WRITTEN INSTRUCTION: Render every line of the records below as a JSON list of strings, one string per line. Leave out blank lines.

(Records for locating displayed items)
-.-.-

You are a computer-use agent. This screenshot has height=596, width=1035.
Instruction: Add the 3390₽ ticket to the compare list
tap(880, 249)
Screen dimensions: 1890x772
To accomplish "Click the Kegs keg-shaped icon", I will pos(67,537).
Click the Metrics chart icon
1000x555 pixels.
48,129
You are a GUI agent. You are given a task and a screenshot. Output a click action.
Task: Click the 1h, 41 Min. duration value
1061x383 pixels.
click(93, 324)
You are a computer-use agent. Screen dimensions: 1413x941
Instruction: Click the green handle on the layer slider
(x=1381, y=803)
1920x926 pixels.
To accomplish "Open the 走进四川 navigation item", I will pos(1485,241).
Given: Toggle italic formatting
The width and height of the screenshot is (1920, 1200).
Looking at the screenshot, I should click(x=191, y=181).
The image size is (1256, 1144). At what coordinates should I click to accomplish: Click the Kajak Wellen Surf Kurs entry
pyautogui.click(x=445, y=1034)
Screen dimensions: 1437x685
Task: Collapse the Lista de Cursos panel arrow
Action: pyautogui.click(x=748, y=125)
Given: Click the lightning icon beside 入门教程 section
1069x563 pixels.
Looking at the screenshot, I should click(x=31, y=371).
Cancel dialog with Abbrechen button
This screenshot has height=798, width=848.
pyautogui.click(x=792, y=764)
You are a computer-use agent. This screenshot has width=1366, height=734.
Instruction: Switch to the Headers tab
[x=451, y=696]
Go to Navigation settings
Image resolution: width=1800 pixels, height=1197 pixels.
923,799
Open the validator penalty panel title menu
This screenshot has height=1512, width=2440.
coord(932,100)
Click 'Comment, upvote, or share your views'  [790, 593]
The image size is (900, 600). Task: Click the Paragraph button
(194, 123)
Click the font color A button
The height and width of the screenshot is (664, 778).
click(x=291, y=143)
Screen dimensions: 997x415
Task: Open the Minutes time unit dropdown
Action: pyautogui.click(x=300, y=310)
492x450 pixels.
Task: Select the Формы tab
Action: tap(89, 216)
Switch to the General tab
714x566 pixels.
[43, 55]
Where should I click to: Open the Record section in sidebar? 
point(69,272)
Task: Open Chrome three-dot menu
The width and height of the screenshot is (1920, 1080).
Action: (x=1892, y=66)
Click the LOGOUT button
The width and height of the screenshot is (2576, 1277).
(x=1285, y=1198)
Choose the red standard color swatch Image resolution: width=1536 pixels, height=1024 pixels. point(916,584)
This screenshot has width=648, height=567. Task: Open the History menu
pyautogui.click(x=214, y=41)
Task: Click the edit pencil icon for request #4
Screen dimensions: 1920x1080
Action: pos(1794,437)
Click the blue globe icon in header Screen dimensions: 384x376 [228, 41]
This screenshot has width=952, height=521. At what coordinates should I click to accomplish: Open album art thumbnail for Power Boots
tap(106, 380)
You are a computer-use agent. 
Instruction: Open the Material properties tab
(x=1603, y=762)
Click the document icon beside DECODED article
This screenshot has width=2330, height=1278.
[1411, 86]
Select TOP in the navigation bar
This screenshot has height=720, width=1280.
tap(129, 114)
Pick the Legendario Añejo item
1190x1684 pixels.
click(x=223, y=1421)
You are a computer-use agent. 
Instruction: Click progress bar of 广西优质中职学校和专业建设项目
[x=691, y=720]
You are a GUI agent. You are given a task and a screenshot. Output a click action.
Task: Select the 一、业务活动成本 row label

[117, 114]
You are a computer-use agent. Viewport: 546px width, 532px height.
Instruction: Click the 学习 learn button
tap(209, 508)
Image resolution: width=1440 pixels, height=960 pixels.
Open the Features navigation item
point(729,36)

-.-.-

WRITTEN ANSWER:
[
  "You are a computer-use agent. This screenshot has height=596, width=1035.",
  "Instruction: Add the 3390₽ ticket to the compare list",
  "tap(880, 249)",
  "Screen dimensions: 1890x772",
  "To accomplish \"Click the Kegs keg-shaped icon\", I will pos(67,537).",
  "Click the Metrics chart icon",
  "1000x555 pixels.",
  "48,129",
  "You are a GUI agent. You are given a task and a screenshot. Output a click action.",
  "Task: Click the 1h, 41 Min. duration value",
  "1061x383 pixels.",
  "click(93, 324)",
  "You are a computer-use agent. Screen dimensions: 1413x941",
  "Instruction: Click the green handle on the layer slider",
  "(x=1381, y=803)",
  "1920x926 pixels.",
  "To accomplish \"Open the 走进四川 navigation item\", I will pos(1485,241).",
  "Given: Toggle italic formatting",
  "The width and height of the screenshot is (1920, 1200).",
  "Looking at the screenshot, I should click(x=191, y=181).",
  "The image size is (1256, 1144). At what coordinates should I click to accomplish: Click the Kajak Wellen Surf Kurs entry",
  "pyautogui.click(x=445, y=1034)",
  "Screen dimensions: 1437x685",
  "Task: Collapse the Lista de Cursos panel arrow",
  "Action: pyautogui.click(x=748, y=125)",
  "Given: Click the lightning icon beside 入门教程 section",
  "1069x563 pixels.",
  "Looking at the screenshot, I should click(x=31, y=371).",
  "Cancel dialog with Abbrechen button",
  "This screenshot has height=798, width=848.",
  "pyautogui.click(x=792, y=764)",
  "You are a computer-use agent. This screenshot has width=1366, height=734.",
  "Instruction: Switch to the Headers tab",
  "[x=451, y=696]",
  "Go to Navigation settings",
  "Image resolution: width=1800 pixels, height=1197 pixels.",
  "923,799",
  "Open the validator penalty panel title menu",
  "This screenshot has height=1512, width=2440.",
  "coord(932,100)",
  "Click 'Comment, upvote, or share your views'  [790, 593]",
  "The image size is (900, 600). Task: Click the Paragraph button",
  "(194, 123)",
  "Click the font color A button",
  "The height and width of the screenshot is (664, 778).",
  "click(x=291, y=143)",
  "Screen dimensions: 997x415",
  "Task: Open the Minutes time unit dropdown",
  "Action: pyautogui.click(x=300, y=310)",
  "492x450 pixels.",
  "Task: Select the Формы tab",
  "Action: tap(89, 216)",
  "Switch to the General tab",
  "714x566 pixels.",
  "[43, 55]",
  "Where should I click to: Open the Record section in sidebar? ",
  "point(69,272)",
  "Task: Open Chrome three-dot menu",
  "The width and height of the screenshot is (1920, 1080).",
  "Action: (x=1892, y=66)",
  "Click the LOGOUT button",
  "The width and height of the screenshot is (2576, 1277).",
  "(x=1285, y=1198)",
  "Choose the red standard color swatch Image resolution: width=1536 pixels, height=1024 pixels. point(916,584)",
  "This screenshot has width=648, height=567. Task: Open the History menu",
  "pyautogui.click(x=214, y=41)",
  "Task: Click the edit pencil icon for request #4",
  "Screen dimensions: 1920x1080",
  "Action: pos(1794,437)",
  "Click the blue globe icon in header Screen dimensions: 384x376 [228, 41]",
  "This screenshot has width=952, height=521. At what coordinates should I click to accomplish: Open album art thumbnail for Power Boots",
  "tap(106, 380)",
  "You are a computer-use agent. ",
  "Instruction: Open the Material properties tab",
  "(x=1603, y=762)",
  "Click the document icon beside DECODED article",
  "This screenshot has width=2330, height=1278.",
  "[1411, 86]",
  "Select TOP in the navigation bar",
  "This screenshot has height=720, width=1280.",
  "tap(129, 114)",
  "Pick the Legendario Añejo item",
  "1190x1684 pixels.",
  "click(x=223, y=1421)",
  "You are a computer-use agent. ",
  "Instruction: Click progress bar of 广西优质中职学校和专业建设项目",
  "[x=691, y=720]",
  "You are a GUI agent. You are given a task and a screenshot. Output a click action.",
  "Task: Select the 一、业务活动成本 row label",
  "[117, 114]",
  "You are a computer-use agent. Viewport: 546px width, 532px height.",
  "Instruction: Click the 学习 learn button",
  "tap(209, 508)",
  "Image resolution: width=1440 pixels, height=960 pixels.",
  "Open the Features navigation item",
  "point(729,36)"
]